O Iraque, que há 20 anos atingia índices de desenvolvimento social e econômico compatíveis com os da OECD (Organization for Economic Cooperation and Development), hoje mal sobrevive. Já nem importa quem ganhou ou perdeu a guerra.

Podem-se extrair várias lições do fim do jogo no Iraque que, em alguns sentidos, aplicam-se à guerra no Afeganistão.

O principal objetivo da missão de Biden, de um dia, na data em que os EUA celebravam a própria independência, foi garantir aos nacionalistas iraquianos que o governo de Barack Obama está disposto a respeitar o cronograma de término da ocupação militar. Biden disse «Espero que saibam que até aqui cumprimos nosso compromisso e que dia 31 de agosto alteraremos nossa missão militar, não para nos separarmos mas para nos aproximarmos ainda mais».

Atualmente, a força militar norte-americana no Iraque é de 77.500 soldados, número mais baixo desde a invasão em 2003 e metade dos 165 mil soldados que havia lá no momento do pico da mobilização. Esse número terá caído para 50 mil soldados, dia 1º de setembro – o que sugere que, em média, sairão do Iraque 2.500 soldados por semana, durante julho e agosto. E assim se dará por encerrada a «missão de combate» dos EUA no Iraque.

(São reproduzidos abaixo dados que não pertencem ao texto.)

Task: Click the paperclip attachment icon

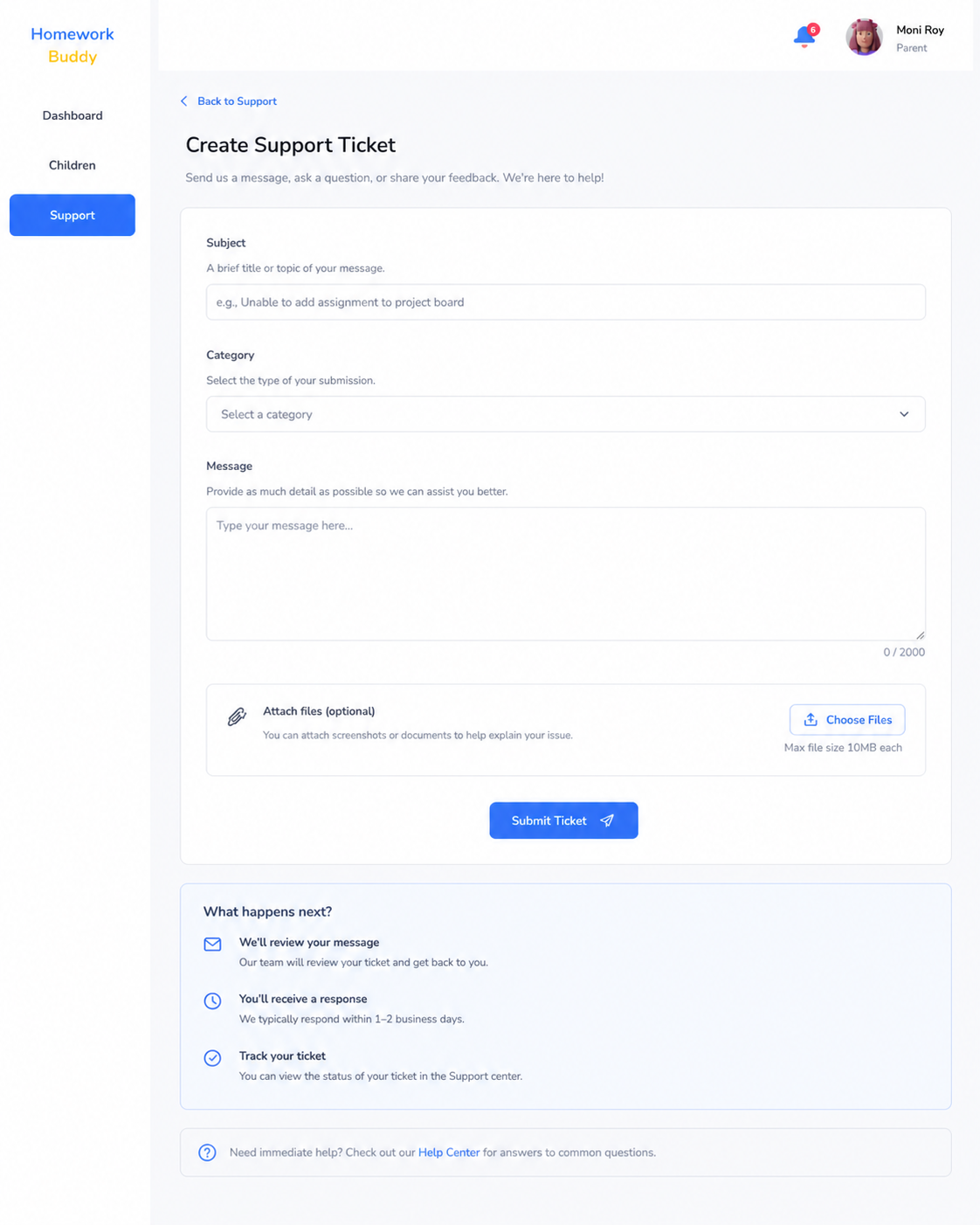Action: [237, 717]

Ainda não se sabe como, depois desse momento de definição, os EUA planejam conservar o poder de modelar os eventos no Iraque e na região ampliada. Também não se conhece com clareza o destino dos soldados norte-americanos que permanecerão no Iraque depois de 1º de setembro. Tanto quanto se sabe, todos deverão estar longe do Iraque até o final de 2011. Mesmo assim, persistem as especulações de que Washington e Bagdad ainda podem renegociar os termos da retirada dos soldados, de modo a permitir algum acordo militar EUA-Iraque de longo prazo. Diferente do que se vê no Afeganistão, os EUA têm bases militares e «lily pads» [1] bem estabelecidos no Iraque e arredores.

Biden insistiu que os EUA não têm «agenda oculta» no Iraque, mas fato é que há grupos de pressão em Washington trabalhando para que a retirada seja a mais lenta possível. É onde se tornam importantes os alinhamentos políticos no Iraque e a distribuição de poderes dentro do próximo governo que assume o poder em Bagdad depois das eleições parlamentares de 27 de março.

O gigantesco prédio da embaixada dos EUA em Bagdad, construído ao custo de 750 milhões de dólares, em 42 hectares ao longo das venerandas margens do rio Tigre e que abriga 1.200 diplomatas, soldados e pessoal deslocado de inúmeros campos do governo dos EUA, é, muito visivelmente, fortaleza construída para lá permanecer por muito tempo. O mesmo se deve dizer dos artísticos “mini-EUA” tão dolorosamente replicados dentro dos muros de dezenas de bases militares distribuídas pelo território do Iraque.

Claro que, se tirarem seus soldados do Iraque até o final de 2011, diminuirá dramaticamente a capacidade dos EUA para influenciar o país; e os EUA terão de redefinir seu papel, não apenas no próprio Iraque, mas em toda a Região, inclusive em relação a aliados chaves como a Arábia Saudita, o Kuwait, a Jordânia ou a Turquia – todos localizados em torno do Iraque.

Políticos incontroláveis

Iraque e Afeganistão são países amaldiçoados pela geografia, que os converte inevitavelmente em coração da política regional. Por isso não se pode prever o que Obama fará e até que ponto irá para cumprir seu compromisso de livrar os EUA de uma guerra à qual o presidente sempre se opôs; nesse sentido, pouco importa o que Biden tenha prometido em sua visita a Bagdad.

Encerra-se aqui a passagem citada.